Andujar’s work gained her international acclaim in the photography world, but by the eighties she put her picture-making career aside to become a full-time activist. Such extreme commitments were unfashionable in the art world. “I saw all of her friends look at her with confusion, like, ‘What is she doing?’ ” Albert said. “It was O.K. to have a superficial engagement with humanitarian causes—it’s usual for artists to do this. But she was taking this too seriously. The game is not supposed to be like that.” Andujar spoke often of how her own personal history escaping the Holocaust fuelled her motivation. Her first book of photographs of the Yanomami, “Yanomami: Frente ao Eterno,” was dedicated to her father, who was murdered in Dachau.
In 1992, Andujar’s organization succeeded in securing a legally recognized and protected territory for the tribe, spanning more than ninety-six thousand square kilometres of Brazilian rain forest. In recent decades, Andujar has mounted exhibitions, made immersive multimedia installations, and published books of her work, with the goal of raising awareness. The art world’s interests seem to be catching up. The show at the Shed comes amid a flurry of fascination with the Brazil’s Indigenous peoples, whether at the most recent Venice Biennale, which featured works by the Yanomami artist Sheroanawe Hakihiiwe (who is also included in the show at the Shed), or at the most recent edition of the Swiss multidisciplinary festival CULTURESCAPES, which was devoted to the art and culture of the Amazon. In the past couple of years, the photojournalists Sebastião Salgado and Richard Mosse, the latter an acolyte of Andujar’s, both released books of images taken in Yanomami territory.

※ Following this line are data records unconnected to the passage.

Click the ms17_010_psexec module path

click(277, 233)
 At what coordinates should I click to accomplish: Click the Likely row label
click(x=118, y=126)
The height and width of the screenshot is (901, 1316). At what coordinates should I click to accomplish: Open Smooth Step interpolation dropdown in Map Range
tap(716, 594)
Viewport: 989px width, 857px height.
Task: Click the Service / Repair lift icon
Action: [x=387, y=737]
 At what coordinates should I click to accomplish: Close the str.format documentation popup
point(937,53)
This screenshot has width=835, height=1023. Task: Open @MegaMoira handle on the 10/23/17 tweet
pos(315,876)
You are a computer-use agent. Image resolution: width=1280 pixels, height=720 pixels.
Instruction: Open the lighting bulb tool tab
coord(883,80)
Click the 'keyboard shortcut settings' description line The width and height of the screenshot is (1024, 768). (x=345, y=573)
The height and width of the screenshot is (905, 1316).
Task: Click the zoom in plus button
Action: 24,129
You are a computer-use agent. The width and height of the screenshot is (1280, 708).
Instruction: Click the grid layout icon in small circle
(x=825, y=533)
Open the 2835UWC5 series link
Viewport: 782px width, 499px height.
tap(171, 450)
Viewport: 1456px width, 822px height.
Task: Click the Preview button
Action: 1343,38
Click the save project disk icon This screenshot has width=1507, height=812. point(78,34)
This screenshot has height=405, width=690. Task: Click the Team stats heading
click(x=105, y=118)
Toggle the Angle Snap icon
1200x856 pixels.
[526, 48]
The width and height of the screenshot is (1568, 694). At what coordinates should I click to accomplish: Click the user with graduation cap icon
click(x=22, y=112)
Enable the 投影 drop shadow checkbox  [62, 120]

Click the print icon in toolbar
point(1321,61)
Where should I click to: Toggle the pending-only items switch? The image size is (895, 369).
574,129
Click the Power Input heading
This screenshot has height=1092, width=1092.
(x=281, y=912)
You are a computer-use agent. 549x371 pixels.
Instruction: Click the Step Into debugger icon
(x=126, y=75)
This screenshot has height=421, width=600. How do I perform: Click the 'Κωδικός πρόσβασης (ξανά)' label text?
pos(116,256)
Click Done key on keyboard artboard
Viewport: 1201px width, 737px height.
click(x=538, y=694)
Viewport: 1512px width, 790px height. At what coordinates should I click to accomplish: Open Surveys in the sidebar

As the title of the Shed show implies, the tribe remains in peril. During the tenure of the former Brazilian President Jair Bolsonaro, illegal gold-mining operations were allowed to run rampant on Yanomami land. In 2019, unicef estimated that more than half of Yanomami children were suffering from some form of malnutrition. Brazil’s new President, Luiz Inácio Lula da Silva, has described what befell the tribe under Bolsonaro as “genocide.” In her advanced age, Andujar hasn’t been able to visit Yanomami territory in a number of years. But during her early visits with the tribe she made a point of distributing art supplies to whoever was interested, and the exhibit at the Shed also allows Yanomami artists to speak for themselves. Some of these works, like those that date from Andujar’s time with the tribe, are documents of tribal mythology, shamanic visions, and daily life. Others, like Hakihiiwe’s graphically striking, large-scale prints, convey something less illustrative, a colorful and iterative aesthetic rooted in Yanomami ritual. Albert told me that the Yanomami see the current exhibitions of their art work and the wider distribution of Andujar’s pictures as sharing the same goal. They are, he said, “aimed like an arrow at the heart of white people.”